▶ _Petunjuk_:
1 - Jawablah pertanyaan berikut berdasarkan kutipan halaman.
(a) Berapa jumlah korban yang mengajukan gugatan secara bersama-sama?
(b) Peraturan apa yang mengatur gugatan class action?
(c) Di pengadilan mana proses peradilan HAM akan digelar?
2 - Kutiplah bagian kutipan halaman mulai dari "Sebuah terobosan hukum" sampai dengan "No.2 Tahun 2002." tanpa mengubah apa pun.

++++ Kutipan Halaman

Sebuah terobosan hukum coba dilakukan oleh korban pelanggaran HAM Abepura melalui kuasa hukumnya yaitu Koalisi Masyarakat Sipil Untuk Kasus Abepura. Para korban yang berjumlah 105 orang menggugat secara bersama-sama atau gugatan class action terhadap terdakwa pelanggaran HAM yang menyebabkan kerugian materiil dan immateriil terhadap korban. Gugatan Class action sendiri diatur dalam Peraturan Mahkamah Agung RI No.2 Tahun 2002.
Gugatan class action ini akan disertakan atau dilakukan penggabungan perkara dalam proses pengadilan HAM. Pertimbangan penggabungan perkara ini, karena proses peradilan HAM yang akan digelar di Pengadilan HAM Makassar sangat terkait erat dengan materi perkara dari gugatan class action. Selain itu penggabungan perkara dalam sebuah peradilan pidana diatur pula pada pasal 98 KUHA Pidana yaitu “ Jika suatu perbuatan yang menjadi dasar dakwaan di dalam suatu pemeriksaan perkara pidana oleh pengadilan negeri menimbulkan kerugian bagi orang lain, maka hakim ketua sidang atas permintaan orang itu dapat menetapkan untuk menggabungkan perkara gugatan ganti kerugian kepada perkara pidana itu”.

++++++++
++++ Materi yang Ditampilkan

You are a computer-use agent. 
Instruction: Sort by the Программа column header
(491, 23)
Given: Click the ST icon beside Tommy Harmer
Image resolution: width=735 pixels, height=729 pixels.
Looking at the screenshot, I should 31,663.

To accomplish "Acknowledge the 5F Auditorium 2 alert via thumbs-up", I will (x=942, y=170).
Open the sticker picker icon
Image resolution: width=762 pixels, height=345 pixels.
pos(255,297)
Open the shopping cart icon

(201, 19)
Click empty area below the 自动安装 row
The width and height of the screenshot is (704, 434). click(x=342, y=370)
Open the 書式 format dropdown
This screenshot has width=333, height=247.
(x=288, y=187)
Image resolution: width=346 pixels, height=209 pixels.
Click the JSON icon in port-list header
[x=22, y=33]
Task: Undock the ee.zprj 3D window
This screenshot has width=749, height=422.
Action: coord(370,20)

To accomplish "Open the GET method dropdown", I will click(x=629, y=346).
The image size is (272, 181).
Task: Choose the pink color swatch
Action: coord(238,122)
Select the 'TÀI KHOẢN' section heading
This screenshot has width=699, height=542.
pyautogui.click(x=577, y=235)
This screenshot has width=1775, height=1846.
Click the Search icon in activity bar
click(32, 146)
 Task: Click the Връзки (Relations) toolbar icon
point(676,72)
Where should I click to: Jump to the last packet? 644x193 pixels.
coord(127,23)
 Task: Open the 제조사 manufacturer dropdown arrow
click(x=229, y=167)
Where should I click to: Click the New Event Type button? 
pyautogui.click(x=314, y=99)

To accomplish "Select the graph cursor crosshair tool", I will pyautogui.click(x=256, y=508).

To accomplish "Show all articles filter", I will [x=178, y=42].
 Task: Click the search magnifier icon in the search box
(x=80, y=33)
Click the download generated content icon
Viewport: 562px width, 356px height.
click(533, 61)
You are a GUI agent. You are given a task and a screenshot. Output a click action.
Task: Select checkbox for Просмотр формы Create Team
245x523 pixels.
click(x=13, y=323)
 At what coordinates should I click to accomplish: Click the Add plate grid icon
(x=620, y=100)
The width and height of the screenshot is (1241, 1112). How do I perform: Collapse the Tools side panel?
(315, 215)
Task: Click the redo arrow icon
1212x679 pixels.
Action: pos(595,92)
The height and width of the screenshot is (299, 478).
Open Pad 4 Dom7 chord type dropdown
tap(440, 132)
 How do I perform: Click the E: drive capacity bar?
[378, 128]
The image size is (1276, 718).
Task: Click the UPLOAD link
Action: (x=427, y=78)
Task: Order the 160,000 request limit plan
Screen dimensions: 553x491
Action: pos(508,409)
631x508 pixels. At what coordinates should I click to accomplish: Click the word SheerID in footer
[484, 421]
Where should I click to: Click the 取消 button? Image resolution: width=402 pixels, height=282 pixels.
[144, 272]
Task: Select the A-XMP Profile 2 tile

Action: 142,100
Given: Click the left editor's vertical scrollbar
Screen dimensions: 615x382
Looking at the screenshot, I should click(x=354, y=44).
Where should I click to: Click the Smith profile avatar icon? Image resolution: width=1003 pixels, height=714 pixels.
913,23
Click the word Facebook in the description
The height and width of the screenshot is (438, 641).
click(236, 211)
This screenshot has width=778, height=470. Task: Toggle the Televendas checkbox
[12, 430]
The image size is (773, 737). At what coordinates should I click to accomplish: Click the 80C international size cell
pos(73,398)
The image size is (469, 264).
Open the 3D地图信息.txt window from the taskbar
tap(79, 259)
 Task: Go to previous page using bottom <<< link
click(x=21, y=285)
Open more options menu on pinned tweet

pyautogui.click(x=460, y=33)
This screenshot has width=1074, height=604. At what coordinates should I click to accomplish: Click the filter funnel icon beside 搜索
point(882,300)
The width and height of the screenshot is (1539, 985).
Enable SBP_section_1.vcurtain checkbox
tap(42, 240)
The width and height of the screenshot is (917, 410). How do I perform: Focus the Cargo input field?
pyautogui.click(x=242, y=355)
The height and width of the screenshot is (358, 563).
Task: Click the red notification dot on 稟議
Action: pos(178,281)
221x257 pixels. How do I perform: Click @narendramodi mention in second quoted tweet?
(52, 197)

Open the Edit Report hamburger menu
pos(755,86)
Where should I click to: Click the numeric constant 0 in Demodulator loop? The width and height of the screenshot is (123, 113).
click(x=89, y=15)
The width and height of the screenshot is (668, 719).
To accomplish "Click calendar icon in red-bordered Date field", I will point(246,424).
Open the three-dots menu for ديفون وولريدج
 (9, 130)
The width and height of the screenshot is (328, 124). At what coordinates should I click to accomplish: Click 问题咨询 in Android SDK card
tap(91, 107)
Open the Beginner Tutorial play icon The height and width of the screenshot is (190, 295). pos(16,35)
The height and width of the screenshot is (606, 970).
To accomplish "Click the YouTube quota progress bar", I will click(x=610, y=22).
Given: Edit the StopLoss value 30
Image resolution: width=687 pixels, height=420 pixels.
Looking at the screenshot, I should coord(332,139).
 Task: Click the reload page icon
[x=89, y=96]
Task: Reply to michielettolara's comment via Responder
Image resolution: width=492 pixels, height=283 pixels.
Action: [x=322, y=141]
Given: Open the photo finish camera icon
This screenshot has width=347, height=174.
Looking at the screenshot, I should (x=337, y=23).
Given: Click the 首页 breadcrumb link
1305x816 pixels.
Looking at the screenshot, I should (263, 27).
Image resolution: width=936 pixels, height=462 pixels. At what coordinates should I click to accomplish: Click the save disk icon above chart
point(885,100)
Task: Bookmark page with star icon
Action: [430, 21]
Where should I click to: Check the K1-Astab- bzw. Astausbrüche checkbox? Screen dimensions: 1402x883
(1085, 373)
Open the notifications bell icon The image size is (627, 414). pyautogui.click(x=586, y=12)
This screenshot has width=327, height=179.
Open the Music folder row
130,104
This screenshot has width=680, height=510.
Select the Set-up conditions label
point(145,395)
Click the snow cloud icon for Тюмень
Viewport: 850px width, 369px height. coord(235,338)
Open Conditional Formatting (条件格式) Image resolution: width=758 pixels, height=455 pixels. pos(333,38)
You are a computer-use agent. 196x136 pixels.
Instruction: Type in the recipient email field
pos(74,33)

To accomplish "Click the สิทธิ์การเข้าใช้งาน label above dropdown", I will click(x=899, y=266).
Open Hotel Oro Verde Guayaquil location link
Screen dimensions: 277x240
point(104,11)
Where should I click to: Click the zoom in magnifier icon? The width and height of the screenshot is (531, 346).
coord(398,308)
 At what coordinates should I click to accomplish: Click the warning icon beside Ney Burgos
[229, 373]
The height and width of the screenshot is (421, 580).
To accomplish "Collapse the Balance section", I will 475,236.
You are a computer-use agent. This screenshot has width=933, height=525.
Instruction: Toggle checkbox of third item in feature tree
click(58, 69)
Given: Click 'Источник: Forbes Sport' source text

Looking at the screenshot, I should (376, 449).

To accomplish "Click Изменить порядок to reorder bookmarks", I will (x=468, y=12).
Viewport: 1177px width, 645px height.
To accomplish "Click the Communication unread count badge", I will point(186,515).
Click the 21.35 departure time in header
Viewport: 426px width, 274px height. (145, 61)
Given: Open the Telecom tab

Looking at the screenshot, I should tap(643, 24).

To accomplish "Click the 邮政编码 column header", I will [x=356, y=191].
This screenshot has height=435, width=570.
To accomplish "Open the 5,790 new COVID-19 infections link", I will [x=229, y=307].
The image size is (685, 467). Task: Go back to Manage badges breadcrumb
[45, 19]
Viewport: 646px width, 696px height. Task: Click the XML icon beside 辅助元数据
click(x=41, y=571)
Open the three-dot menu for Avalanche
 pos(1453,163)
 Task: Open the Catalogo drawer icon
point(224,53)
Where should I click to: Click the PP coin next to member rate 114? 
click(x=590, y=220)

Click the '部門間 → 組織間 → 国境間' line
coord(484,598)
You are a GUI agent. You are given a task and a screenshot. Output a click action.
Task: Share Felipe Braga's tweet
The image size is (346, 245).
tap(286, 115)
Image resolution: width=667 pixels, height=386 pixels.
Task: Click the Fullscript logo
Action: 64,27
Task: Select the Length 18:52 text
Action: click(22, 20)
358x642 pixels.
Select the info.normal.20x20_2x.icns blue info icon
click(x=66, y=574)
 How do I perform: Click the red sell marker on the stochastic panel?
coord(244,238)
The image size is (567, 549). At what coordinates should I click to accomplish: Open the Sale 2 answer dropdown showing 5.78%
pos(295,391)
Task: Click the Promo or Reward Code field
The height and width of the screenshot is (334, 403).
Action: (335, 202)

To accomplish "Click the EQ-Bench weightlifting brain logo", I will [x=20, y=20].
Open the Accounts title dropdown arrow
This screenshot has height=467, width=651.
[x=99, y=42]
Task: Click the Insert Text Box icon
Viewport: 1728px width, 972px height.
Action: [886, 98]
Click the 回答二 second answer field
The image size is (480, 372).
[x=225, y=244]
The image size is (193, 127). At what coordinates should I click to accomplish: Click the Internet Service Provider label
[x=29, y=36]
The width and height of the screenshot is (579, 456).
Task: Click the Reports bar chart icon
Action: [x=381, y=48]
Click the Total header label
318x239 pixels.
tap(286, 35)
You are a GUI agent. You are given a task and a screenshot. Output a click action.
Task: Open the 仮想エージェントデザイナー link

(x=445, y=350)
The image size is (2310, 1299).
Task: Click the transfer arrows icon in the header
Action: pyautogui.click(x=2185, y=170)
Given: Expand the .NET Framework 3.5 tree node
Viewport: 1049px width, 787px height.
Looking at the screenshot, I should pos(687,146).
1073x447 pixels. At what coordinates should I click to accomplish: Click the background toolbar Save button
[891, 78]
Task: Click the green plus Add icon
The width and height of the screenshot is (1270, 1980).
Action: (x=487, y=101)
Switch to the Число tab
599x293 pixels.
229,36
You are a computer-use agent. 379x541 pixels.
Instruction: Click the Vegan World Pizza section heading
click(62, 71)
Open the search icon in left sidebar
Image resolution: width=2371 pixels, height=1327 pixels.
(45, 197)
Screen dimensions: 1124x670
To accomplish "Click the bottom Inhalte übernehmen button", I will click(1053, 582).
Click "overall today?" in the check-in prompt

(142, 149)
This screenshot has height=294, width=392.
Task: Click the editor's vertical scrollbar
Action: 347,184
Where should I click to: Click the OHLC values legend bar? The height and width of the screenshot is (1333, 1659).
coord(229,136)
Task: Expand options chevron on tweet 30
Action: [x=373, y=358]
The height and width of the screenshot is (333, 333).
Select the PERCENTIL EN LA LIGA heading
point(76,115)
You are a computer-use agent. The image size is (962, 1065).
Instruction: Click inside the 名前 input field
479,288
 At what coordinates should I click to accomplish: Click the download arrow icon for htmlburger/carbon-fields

++++++++

▶ _Jawaban Latihan_:
1 -
(a) Jumlah korban yang menggugat adalah 105 orang.
(b) Gugatan class action diatur dalam Peraturan Mahkamah Agung RI No.2 Tahun 2002.
(c) Proses peradilan HAM akan digelar di Pengadilan HAM Makassar.

2 -
Sebuah terobosan hukum coba dilakukan oleh korban pelanggaran HAM Abepura melalui kuasa hukumnya yaitu Koalisi Masyarakat Sipil Untuk Kasus Abepura. Para korban yang berjumlah 105 orang menggugat secara bersama-sama atau gugatan class action terhadap terdakwa pelanggaran HAM yang menyebabkan kerugian materiil dan immateriil terhadap korban. Gugatan Class action sendiri diatur dalam Peraturan Mahkamah Agung RI No.2 Tahun 2002.